Task objective
Continue the commentary on e-cigarette aerosol research and indoor vaping policy, starting right after its final sentence.

Source text below:

Burstyn I. Peering through the mist: systematic review of what the chemistry of contaminants in electronic cigarettes tells us about health risks. BMC Public Health 2014;14:18. [link]
In this study, Igor Burstyn is discussing exposure to active vapers and finds exposures to be below workplace safety thresholds, with no reason for concern about bystander exposure once these aerosols are exhaled and diluted into the ambient air.
Making a policy proposal based on almost nothing
Tobacco Control embarrasses itself again, as it appears no-one involved noticed that this study provides no basis whatsoever to draw the following policy conclusion:
Regulatory bodies should consider establishing policies that prohibit ECIG use anywhere combustible cigarette use is prohibited.
Regular readers will know that I think policy-making is a tough discipline that incorporates science, economics, rights and responsibilities, risk politics, law, options appraisal and impact assessment. It is truly risible that any research journal allows policy conclusions to be published that are based on such wholly inadequate and partial analysis – in this case a few readings of e-cig aerosol PM. To justify this policy proposal, they would need to consider (at least):
- why should regulators decide this issue at all? When should regulators intervene and when should it be left to owners and operators of premises like this hotel? The authors don’t say.

End of Source text.
Data excerpts below:

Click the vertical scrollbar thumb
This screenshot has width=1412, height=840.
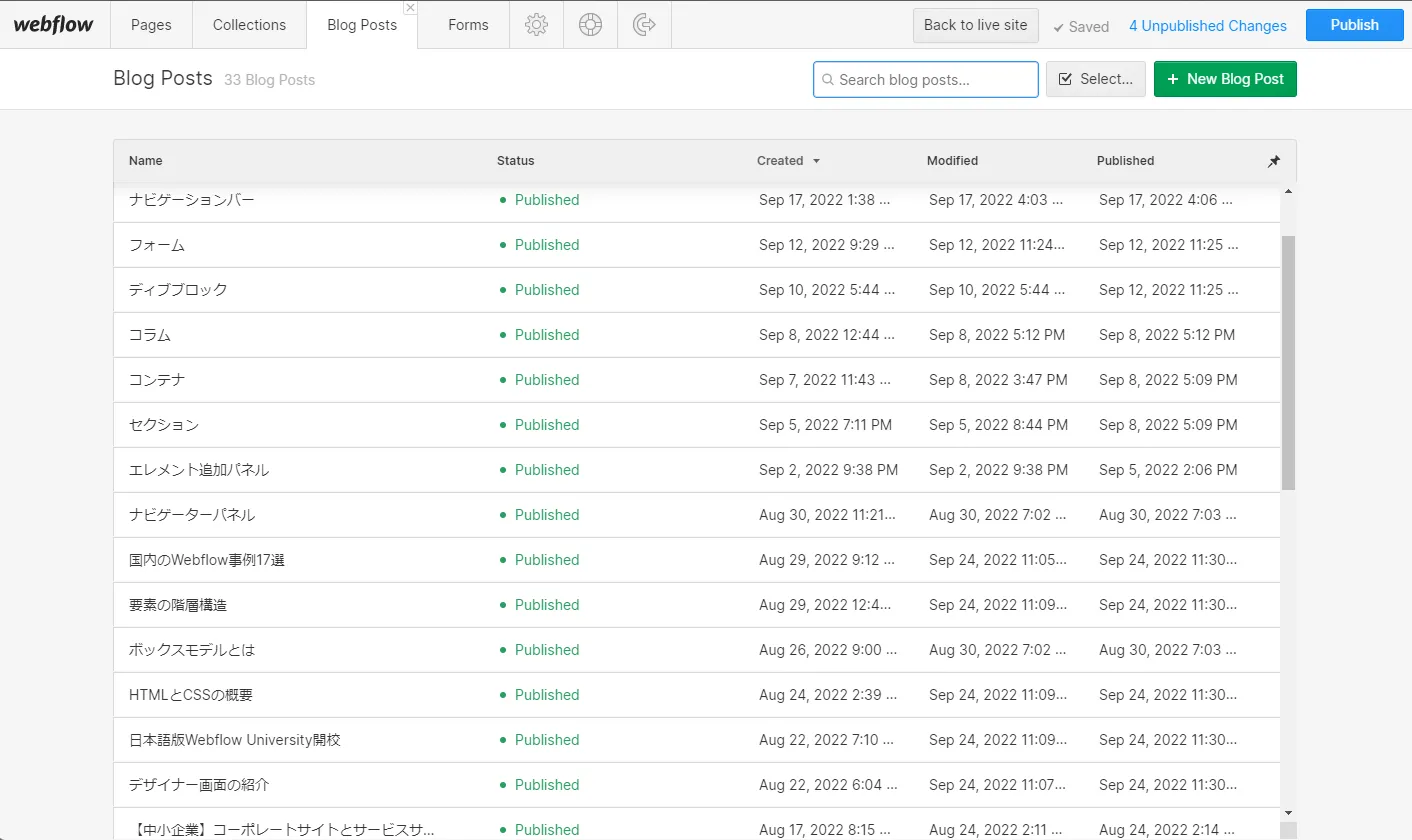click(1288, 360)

End of Data excerpts.
Data excerpts below:

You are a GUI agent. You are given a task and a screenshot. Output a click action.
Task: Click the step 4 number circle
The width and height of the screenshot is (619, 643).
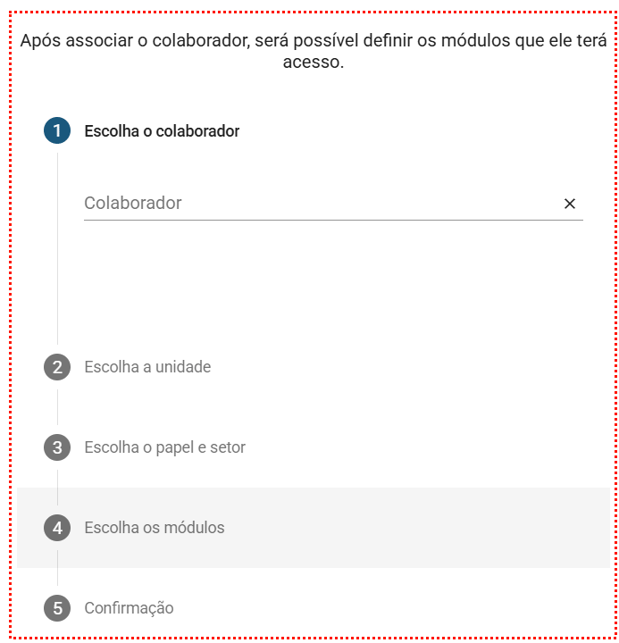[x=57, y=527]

End of Data excerpts.

Result
- how can a study that “does not provide the data needed for a direct comparison of the harms associated with exposure to high concentrations of PM generated from ECIG use and hookah or combustible cigarette smoke” be used as a basis for justifying equivalent policies for smoking and vaping? It can’t.
- did they translate their findings into an estimate of the risk of harm? No, their methodology doesn’t allow for that, and if they had, they wouldn’t have found a material risk.
- did they consider the weakness of generalising findings from a vape conference to a single crude rule applied to all settings? No.
- have they articulated and estimated the costs and benefits of their policy proposal – including welfare costs to vapers, losses to businesses and infringement of property rights? No.
- have they assessed possible unintended consequences – e.g. vaping bans leading to more smoking or relapse of vapers to smoking? No.
- have they examined the underlying justification for smoking bans to see if applies here? No. And it doesn’t.
- have they considered alternative approaches, such as prescription in some places and owner discretion in others? No. They’ve reached straight for the bluntest instrument.
It’s as though the authors think that getting something published in a journal somehow entitles them to insert a ‘policy payload’ to vent their priors and biases as if their article justifies them, no matter what the study finds and whatever limitations it has. If this was a credible journal, it would prohibit policy proposals in conclusions unless they were the main subject of the paper and the policy analysis had been worked through at least as carefully as above.
I am not saying that no-one should care about the impact of vaping on indoor air quality. Just that based on what we know, the issue is more a matter nuisance and etiquette. The judgements of owners and managers should determine the vaping policy in any particular setting. Clearly those running a vaping conference may have different preferences to someone running a nursery school. It’s pretty obvious that a vaping conference might make different decisions about vaping policy and the hotel might choose to be vape friendly to encourage this trade.